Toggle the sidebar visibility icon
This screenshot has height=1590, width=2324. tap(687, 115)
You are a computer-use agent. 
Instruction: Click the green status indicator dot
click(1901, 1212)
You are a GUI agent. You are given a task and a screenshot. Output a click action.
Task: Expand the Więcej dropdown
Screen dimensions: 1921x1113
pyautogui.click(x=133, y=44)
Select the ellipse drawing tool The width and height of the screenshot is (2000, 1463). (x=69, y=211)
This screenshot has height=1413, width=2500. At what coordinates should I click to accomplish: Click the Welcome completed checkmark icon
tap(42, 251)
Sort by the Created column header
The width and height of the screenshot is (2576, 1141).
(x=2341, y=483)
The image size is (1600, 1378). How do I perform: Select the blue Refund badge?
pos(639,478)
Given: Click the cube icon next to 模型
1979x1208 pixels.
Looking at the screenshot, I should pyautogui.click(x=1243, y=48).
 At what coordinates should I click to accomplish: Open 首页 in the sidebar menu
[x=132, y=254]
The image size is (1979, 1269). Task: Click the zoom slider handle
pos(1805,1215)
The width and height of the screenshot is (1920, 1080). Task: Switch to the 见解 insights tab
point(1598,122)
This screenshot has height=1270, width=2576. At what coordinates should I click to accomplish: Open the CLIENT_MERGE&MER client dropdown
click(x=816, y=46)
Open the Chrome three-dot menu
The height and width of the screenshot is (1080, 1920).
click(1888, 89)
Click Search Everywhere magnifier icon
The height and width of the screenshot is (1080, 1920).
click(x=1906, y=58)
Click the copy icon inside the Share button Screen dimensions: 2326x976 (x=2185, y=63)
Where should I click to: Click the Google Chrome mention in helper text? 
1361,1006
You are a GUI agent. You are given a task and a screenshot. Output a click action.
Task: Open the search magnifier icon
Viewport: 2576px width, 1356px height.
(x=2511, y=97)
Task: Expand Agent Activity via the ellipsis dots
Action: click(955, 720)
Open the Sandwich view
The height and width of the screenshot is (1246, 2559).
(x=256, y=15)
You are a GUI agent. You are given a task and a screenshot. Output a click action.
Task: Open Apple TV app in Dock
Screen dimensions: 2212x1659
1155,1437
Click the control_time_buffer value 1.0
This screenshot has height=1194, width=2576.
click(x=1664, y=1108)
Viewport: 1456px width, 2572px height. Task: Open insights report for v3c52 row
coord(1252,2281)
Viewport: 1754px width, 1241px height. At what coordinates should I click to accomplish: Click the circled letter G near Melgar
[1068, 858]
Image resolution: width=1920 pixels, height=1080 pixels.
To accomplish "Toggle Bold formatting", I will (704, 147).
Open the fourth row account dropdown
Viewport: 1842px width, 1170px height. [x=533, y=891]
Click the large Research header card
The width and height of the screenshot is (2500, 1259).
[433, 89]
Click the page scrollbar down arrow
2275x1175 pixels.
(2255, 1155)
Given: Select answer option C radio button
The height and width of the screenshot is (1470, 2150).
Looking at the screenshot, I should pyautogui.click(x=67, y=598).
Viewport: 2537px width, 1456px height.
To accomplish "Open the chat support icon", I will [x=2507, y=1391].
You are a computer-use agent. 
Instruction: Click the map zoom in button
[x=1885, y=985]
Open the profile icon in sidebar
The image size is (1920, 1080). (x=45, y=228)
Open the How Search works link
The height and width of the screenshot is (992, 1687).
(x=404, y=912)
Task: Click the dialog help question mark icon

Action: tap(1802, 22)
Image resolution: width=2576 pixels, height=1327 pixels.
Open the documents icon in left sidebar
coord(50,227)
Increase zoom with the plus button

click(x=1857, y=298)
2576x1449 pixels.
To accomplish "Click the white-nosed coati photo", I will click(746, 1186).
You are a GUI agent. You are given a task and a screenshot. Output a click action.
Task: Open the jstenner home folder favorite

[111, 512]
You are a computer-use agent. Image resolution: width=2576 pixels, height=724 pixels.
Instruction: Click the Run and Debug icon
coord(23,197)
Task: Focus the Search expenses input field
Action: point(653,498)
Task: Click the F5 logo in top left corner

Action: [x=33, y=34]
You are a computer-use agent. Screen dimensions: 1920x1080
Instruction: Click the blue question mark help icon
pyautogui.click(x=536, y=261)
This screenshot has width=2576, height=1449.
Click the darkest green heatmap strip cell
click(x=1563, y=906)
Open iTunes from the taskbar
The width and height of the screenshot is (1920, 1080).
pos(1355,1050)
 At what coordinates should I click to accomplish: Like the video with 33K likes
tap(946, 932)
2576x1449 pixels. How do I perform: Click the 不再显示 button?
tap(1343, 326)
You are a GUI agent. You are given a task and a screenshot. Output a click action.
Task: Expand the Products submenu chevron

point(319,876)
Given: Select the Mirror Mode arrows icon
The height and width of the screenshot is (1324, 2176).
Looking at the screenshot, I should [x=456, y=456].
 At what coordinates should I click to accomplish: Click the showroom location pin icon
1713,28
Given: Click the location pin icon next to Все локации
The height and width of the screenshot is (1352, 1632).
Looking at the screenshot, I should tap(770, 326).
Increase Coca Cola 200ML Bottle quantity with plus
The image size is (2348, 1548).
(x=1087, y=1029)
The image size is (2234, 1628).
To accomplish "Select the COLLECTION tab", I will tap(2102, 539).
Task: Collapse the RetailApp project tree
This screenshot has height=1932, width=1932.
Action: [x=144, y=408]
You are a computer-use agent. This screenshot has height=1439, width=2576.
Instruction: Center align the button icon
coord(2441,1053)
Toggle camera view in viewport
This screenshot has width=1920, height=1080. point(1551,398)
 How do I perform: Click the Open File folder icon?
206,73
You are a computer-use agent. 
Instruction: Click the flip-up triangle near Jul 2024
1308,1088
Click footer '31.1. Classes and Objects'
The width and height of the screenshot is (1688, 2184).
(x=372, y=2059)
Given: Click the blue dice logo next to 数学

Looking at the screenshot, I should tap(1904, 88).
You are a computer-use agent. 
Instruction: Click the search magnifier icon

__________

* Exercise requirements *
Between the first line of the entries above and the line with "Select the ellipse", both included, copy every line exactly and nothing outside that range.

* Answer *
Toggle the sidebar visibility icon
This screenshot has height=1590, width=2324. tap(687, 115)
You are a computer-use agent. 
Instruction: Click the green status indicator dot
click(1901, 1212)
You are a GUI agent. You are given a task and a screenshot. Output a click action.
Task: Expand the Więcej dropdown
Screen dimensions: 1921x1113
pyautogui.click(x=133, y=44)
Select the ellipse drawing tool The width and height of the screenshot is (2000, 1463). (x=69, y=211)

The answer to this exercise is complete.